En 2021, le trafic du Grand port maritime de La Rochelle (GPMLR) est resté quasi-stable par rapport à 2020, avec un volume de 8,8 millions de tonnes correspondant à un tassement dans l'épaisseur du trait, à -0,9 %.
En recul de -12,9 % sur un an, le trafic céréales-oléagineux représentait près de 3,2 millions de tonnes en 2021, soit 37 % des échanges totaux du port. Nettement plus que les produits pétroliers, deuxième plus grosse filière avec près de 2,8 millions de tonnes l'an dernier, soit 32 % du trafic, en très légère hausse. Les produits du BTP (13 %), orientés à la hausse, et les vracs agricoles (9 %), en léger recul, devancent la dernière grande filière impliquée au port de La Rochelle, les produits forestiers et papetiers (6 %), en petite hausse.

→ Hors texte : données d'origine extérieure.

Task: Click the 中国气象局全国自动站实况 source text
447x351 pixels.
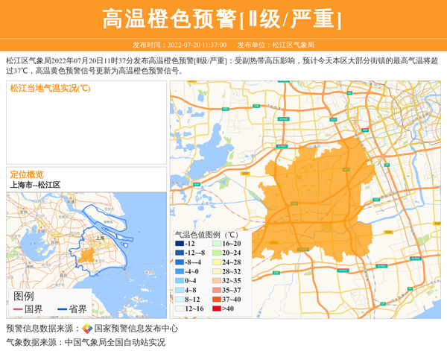Action: [115, 342]
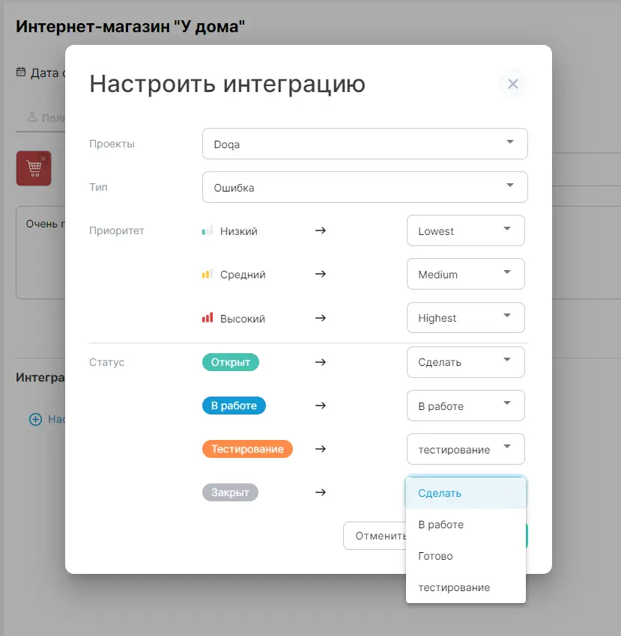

Son dernier gros coup de grisou le port de La Rochelle l'avait subi en 2012, avec un trafic historiquement bas à 8,3 millions de tonnes. L'activité est ensuite remontée jusqu'à 9,8 millions de tonnes en 2015, avant de chuter à 8,5 millions de tonnes en 2017. Et puis le trafic rochelais est remonté en 2018 et 2019 (9,6 puis 9,7 millions de tonnes), avant de chuter lourdement à 8,9 millions de tonnes en 2020 (-8 %). Le tassement actuel de l'activité n'est donc pas aussi décisif que l'on pourrait croire et la courbe d'activité semble suivre un mouvement d'oscillation récurrent plutôt lié à l'évolution des marchés qu'à une crise du modèle de développement.